C’est oublier que ces « réfugiés juifs » n’ont, la plupart du temps, par manque de moyens, pas eu le choix d’aller ailleurs.

Ils ont dû quitter leur pays de résidence, le plus souvent de naissance également : on ne leur a pas donné le choix.

C’est bien ce qui caractérise la notion de « réfugiés » : des personnes qui doivent quitter, contre leur gré, les lieux où ils vivent.

Il nous paraît honteux de dire comme le feraient Benny Morris et Tom Segev que les « réfugiés juifs ont été autant les victimes des pays arabes que….du sionisme ».

Par ailleurs, il n’a jamais été dit que les Palestiniens étaient responsables du sort des juifs expulsés des pays arabes.

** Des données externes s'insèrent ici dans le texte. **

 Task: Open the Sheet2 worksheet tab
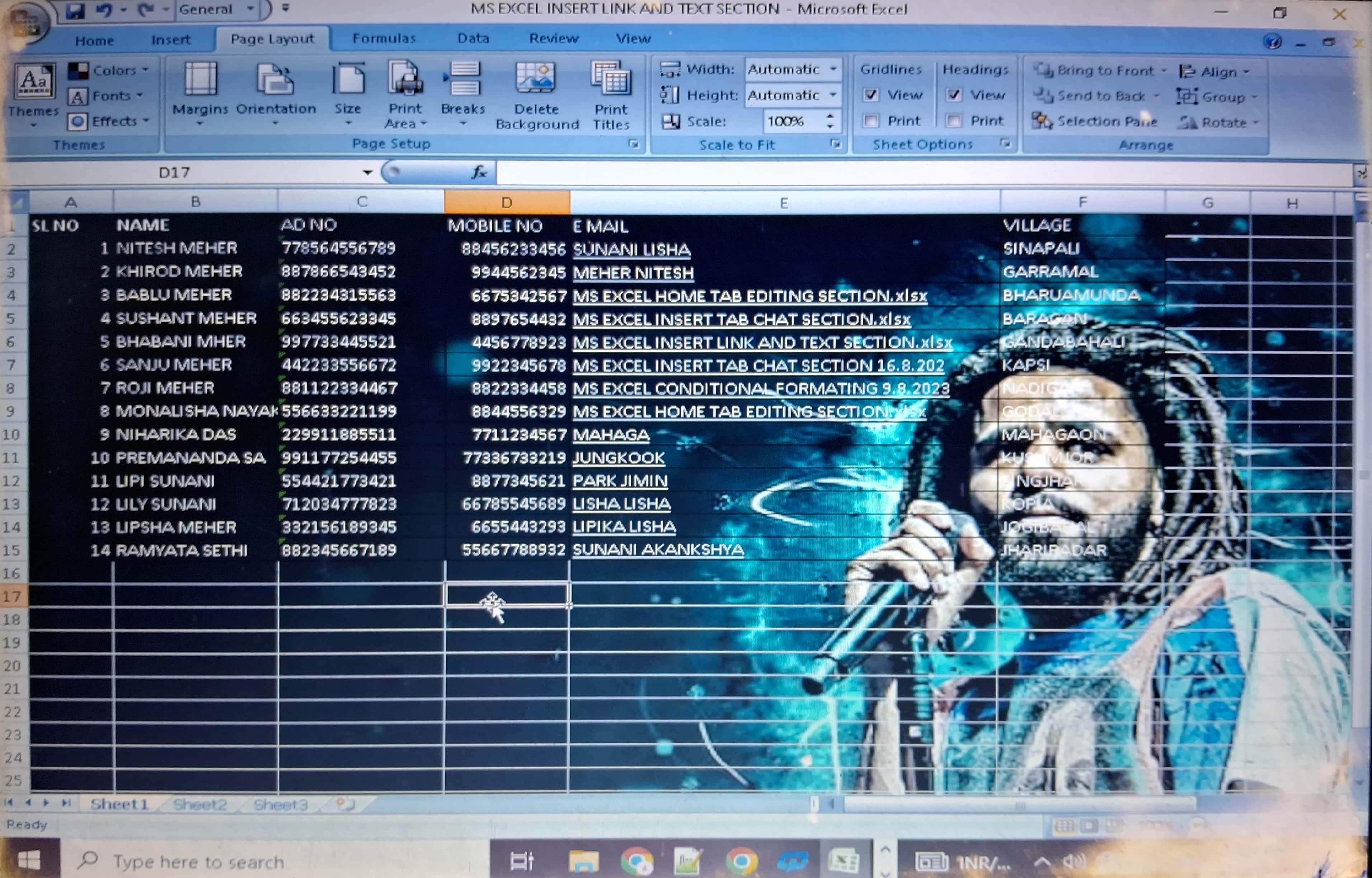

Mais il nous semble normal de répondre à ceux qui ne veulent voir que le problème des « réfugiés » palestiniens, qu’il faut, également, tenir compte du problème posé par les réfugiés juifs des pays arabes.

Certes – au risque de nous répéter - évoquer une « Nakba des réfugiés juifs des pays arabes » n’est peut-être pas (c’est le moins que l’on puisse dire) une formule très heureuse.

Toutefois, tout autant que la comparaison indécente faite par les Palestiniens entre la Shoah et la Nakba que nous condamnions, ici-même, il y a presque un an jour pour jour, nous considérons comme inadmissibles la banalisation et la dénaturation du drame des réfugiés juifs des pays arabes, même si ces propos émanent de citoyens israéliens.